Latest News
Southwest Papua Province Environment, Forestry and Land Agency (LHKP) plans to receive nearly US$1.13 million (about Rp18.49 billion) of investment in 2025, by April at the earliest, from a German non-governmental organization (NGO) for the Forest and Climate Change Programme (FORCLIME-FC) program. The program is aimed at overcoming greenhouse gas emissions caused by deforestation and forest degradation.
The investment will be disbursed through the Indonesian Environment Ministry's Environmental Fund Management Directorate within the 2025 to 2028 contract period. Southwest Papua LHKP Head Julian Kelly Kambu explained in Sorong City on Mar. 11, 2025 that the budget came from Deutsche Gesellschaft fur Internationale Zusammenarbeit (GIZ), which provides development charity and overseas services.

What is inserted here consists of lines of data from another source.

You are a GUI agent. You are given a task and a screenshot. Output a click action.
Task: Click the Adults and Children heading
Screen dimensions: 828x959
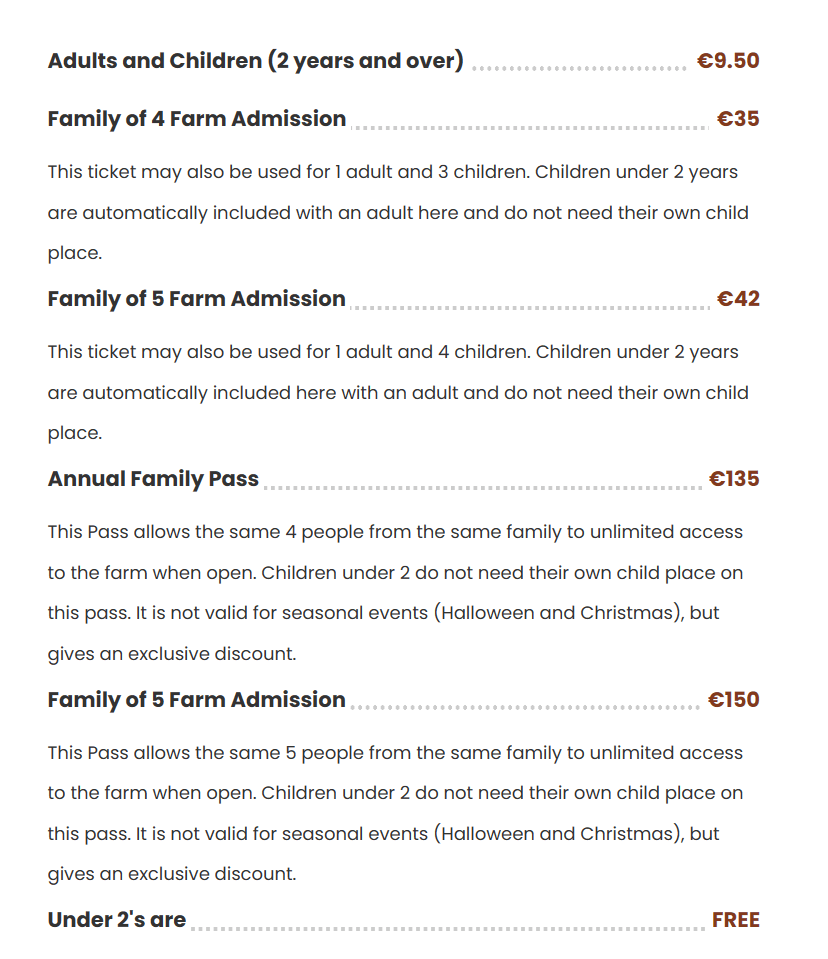(x=255, y=61)
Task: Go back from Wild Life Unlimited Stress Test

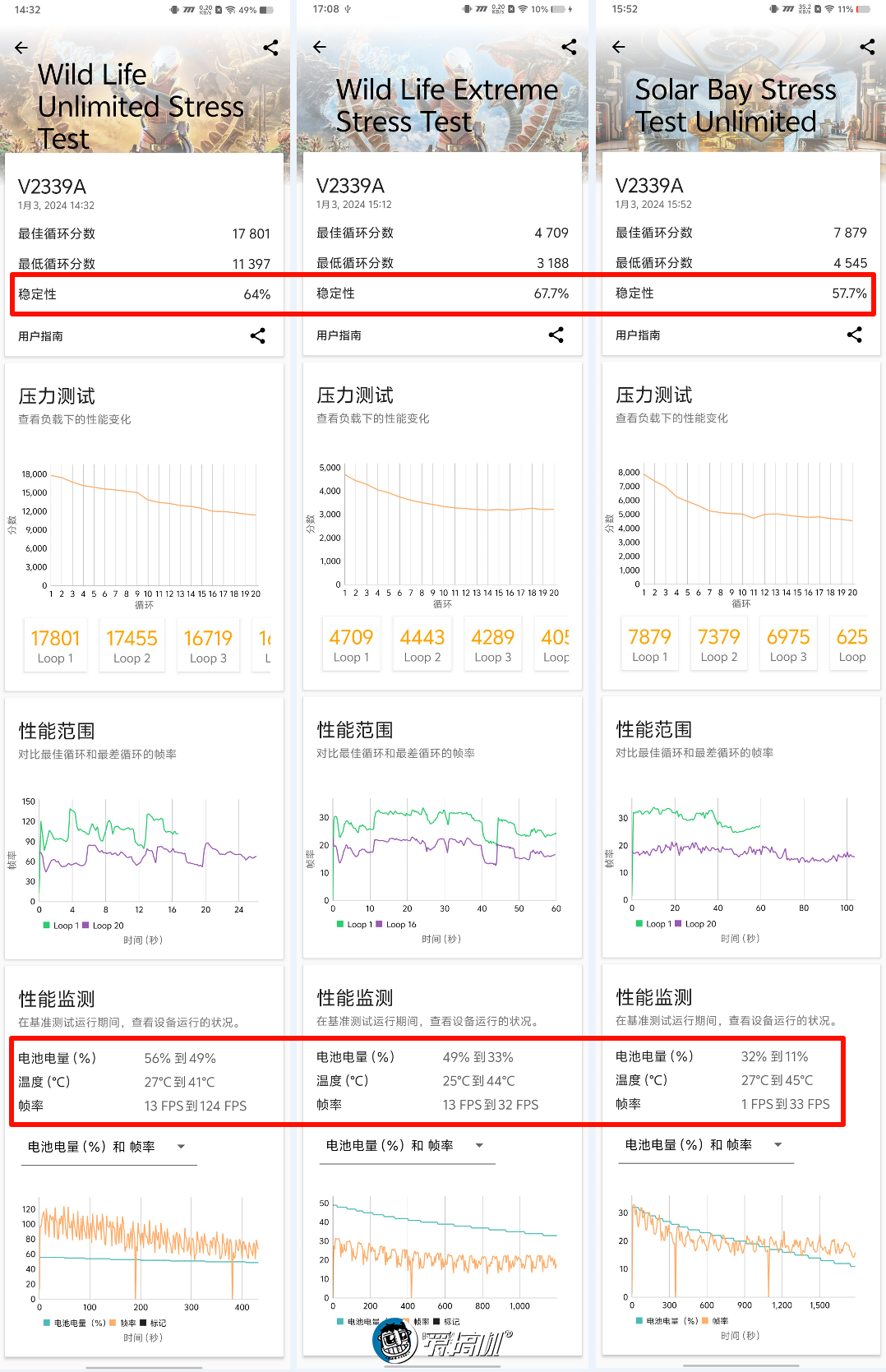Action: (x=21, y=49)
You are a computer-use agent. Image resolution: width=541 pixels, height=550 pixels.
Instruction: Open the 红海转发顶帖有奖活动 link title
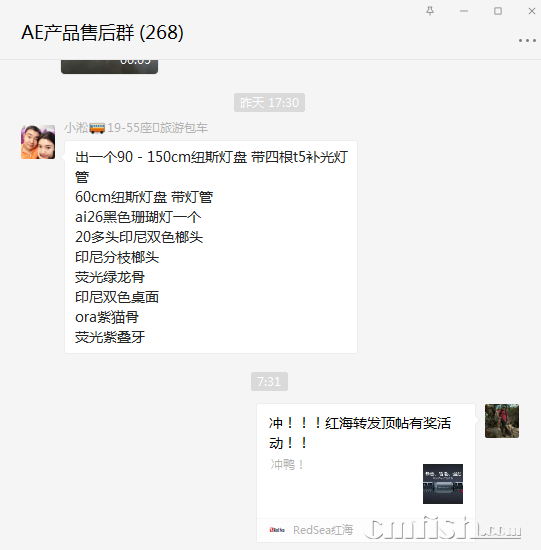click(360, 433)
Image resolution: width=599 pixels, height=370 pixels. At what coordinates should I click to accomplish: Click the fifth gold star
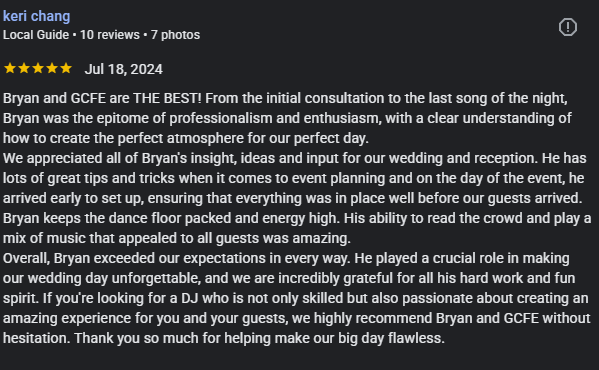(x=66, y=68)
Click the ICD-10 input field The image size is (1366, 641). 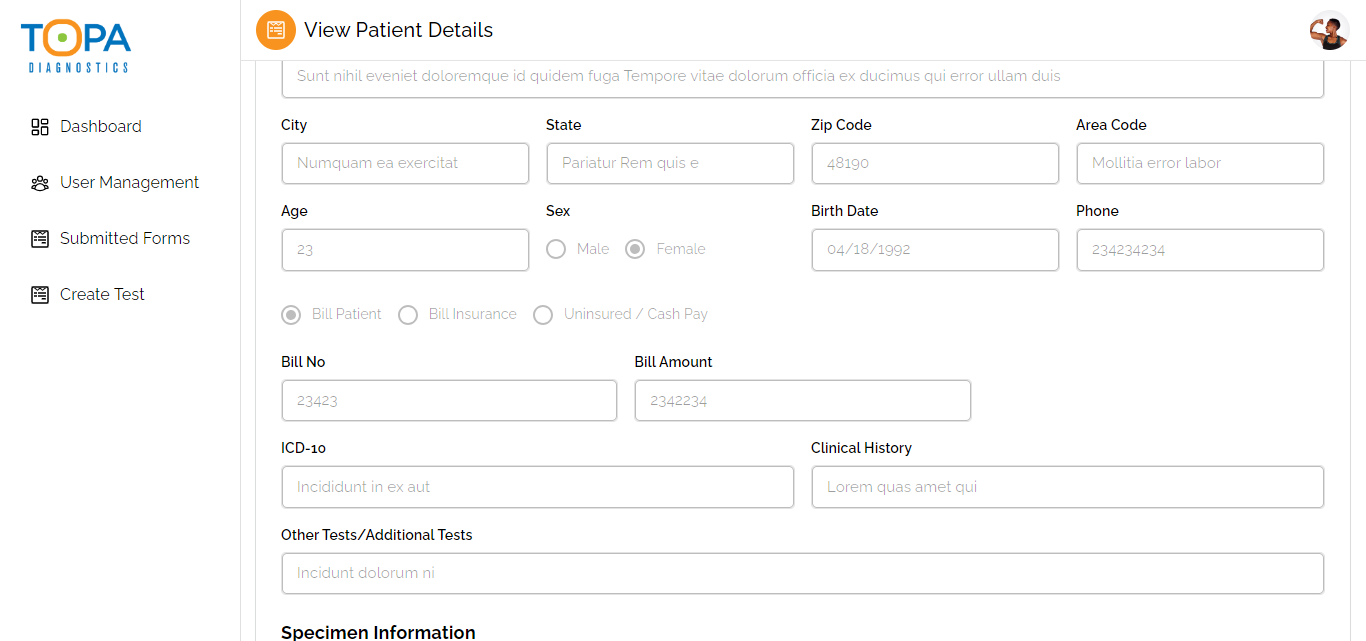coord(537,487)

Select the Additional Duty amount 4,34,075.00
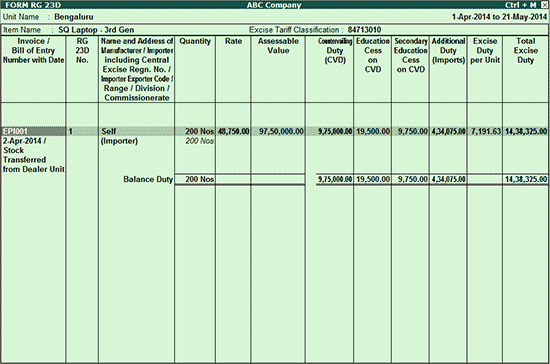(x=448, y=131)
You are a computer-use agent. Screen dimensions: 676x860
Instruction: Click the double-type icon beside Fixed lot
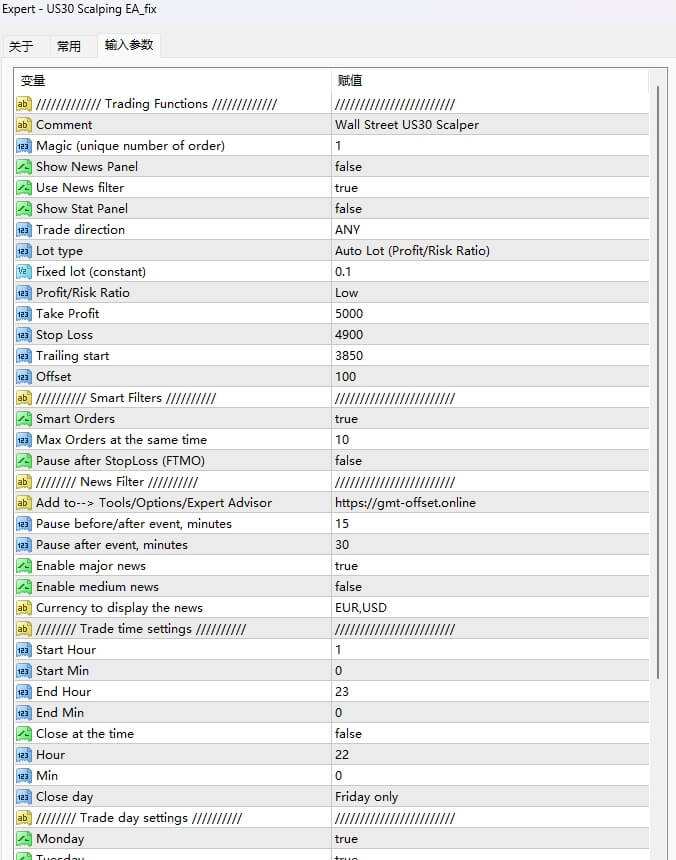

"We have received a positive signal that the budget has been signed based on an Environment Minister Decree," said Kambu.
He explained that even though the Indonesian and regional governments have implemented budget austerity on transfer payments and regional government budgets, respectively, the Southwest Papua LHKP aims for the policy to not hamper its strategy and spirit to continue innovating in fostering collaborations with NGOs at home and abroad. The collaborations are targeted to bring funding for development programs that have direct impact on the people of Southwest Papua.
"We have quite a lot of development partners, who can access cooperation, collaboration with them. We have a program [while] they, one of which is GIZ that is engaged in investment to mitigate greenhouse gas emissions, have the money," Kambu said.
He further elaborated that FORCLIME FC is one of the programs that contributes to Indonesia's REDD+ climate change policy framework to reduce greenhouse gas emissions. The FORCLIME FC program is developed based on cooperation between the Indonesian government and the German federal government to implement forest conservation strategies and sustainable forest management to achieve the emission reduction target and improve local communities' social and economic conditions.
Kambu said that indigenous people who have customary forests, conservation forests, protected forests, and production forests will be directly involved in managing forest utilization.
"So our people, the indigenous people, are no longer the subject but the object of development. [Ours are] the community that manages and protects forests for the sake of the survival and balance of a sustainable ecosystem," he said.